_DOCUMENT PASSAGE_.
○ ○ ○ ○

Amboseli is a park of giants, renowned for its herds of mighty tusked elephants presided over by the magnificent backdrop of Africa's highest mountain, Mt Kilimanjaro. One of Africa's most unforgettable images is the picture of these large creatures standing in silent tribute before the gigantic snow-covered mountain just over the border in neighbouring Tanzania. It is a relatively small park with wide plains merging with the distant skyline, affording good visibility in all directions.
Observation Hill rises from the centre for breathtaking views over the park and towards Mt Kilimanjaro, especially in the pink light of dawn. Meaning 'Place of Water' in the Masai language, it has a continuous supply from Kilimanjaro's snowmelt, forming underground springs that feed the marshy patches and swamps home to hippos and a great variety of bird life. Predators are relatively scarce apart from jackal and hyena, but there are large numbers of grazers such as wildebeest, zebra and gazelles on the grassy plains and giraffe among the thorn trees. A popular way to take in the scenery is by way of a noiseless microlight flight, either from Nairobi or the Amboseli airstrip. There is a wide range of accommodation in and around the outskirts of the park for those wanting to extend the experience.

○ ○ ○ ○

_GIVEN INFORMATION_.
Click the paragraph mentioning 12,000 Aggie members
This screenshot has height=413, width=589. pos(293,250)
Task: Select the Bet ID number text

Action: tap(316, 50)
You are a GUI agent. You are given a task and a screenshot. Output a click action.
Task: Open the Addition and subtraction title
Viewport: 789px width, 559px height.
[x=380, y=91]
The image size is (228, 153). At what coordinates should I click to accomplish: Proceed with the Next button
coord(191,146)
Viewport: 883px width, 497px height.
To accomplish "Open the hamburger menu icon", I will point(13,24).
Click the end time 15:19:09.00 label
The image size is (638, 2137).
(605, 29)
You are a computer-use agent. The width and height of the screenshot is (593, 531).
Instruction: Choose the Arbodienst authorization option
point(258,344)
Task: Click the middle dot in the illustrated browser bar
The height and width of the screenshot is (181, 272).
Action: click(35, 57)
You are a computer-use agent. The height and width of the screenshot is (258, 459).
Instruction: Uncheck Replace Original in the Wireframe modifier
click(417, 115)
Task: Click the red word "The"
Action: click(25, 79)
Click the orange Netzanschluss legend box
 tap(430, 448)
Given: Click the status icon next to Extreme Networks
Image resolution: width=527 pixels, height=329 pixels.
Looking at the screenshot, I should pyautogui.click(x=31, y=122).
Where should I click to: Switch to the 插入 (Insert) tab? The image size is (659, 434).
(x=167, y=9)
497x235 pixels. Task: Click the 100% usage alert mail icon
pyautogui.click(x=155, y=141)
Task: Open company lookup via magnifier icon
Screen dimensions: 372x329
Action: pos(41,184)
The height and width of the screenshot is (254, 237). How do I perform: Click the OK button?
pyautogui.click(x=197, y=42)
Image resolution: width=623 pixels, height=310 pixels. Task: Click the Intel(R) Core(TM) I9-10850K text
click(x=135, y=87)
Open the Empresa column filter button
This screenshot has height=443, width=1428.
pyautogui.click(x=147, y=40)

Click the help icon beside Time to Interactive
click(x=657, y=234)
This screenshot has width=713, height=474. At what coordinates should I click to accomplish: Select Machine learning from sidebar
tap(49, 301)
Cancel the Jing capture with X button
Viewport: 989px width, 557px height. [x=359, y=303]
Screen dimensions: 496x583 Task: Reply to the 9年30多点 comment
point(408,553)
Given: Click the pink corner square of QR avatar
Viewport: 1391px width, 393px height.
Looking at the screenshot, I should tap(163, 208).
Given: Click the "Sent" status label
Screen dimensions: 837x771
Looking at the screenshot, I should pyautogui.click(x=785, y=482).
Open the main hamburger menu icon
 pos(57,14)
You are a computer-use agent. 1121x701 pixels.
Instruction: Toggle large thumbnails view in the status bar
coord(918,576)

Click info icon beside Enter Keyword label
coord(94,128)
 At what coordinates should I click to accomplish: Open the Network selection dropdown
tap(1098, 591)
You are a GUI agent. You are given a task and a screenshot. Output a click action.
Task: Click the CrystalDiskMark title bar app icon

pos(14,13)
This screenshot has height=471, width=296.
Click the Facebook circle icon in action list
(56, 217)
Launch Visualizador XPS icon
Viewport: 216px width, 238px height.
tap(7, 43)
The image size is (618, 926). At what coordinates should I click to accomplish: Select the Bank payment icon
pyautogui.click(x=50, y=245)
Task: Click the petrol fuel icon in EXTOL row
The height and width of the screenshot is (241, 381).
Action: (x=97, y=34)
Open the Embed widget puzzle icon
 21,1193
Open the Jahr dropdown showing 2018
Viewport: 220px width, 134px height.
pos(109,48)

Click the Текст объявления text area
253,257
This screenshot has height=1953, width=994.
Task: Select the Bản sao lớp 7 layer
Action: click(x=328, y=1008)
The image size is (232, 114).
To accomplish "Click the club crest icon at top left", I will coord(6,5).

○ ○ ○ ○

In the Amboseli passage, which predators are named as the exceptions to the park's relative scarcity of predators?

Jackal and hyena.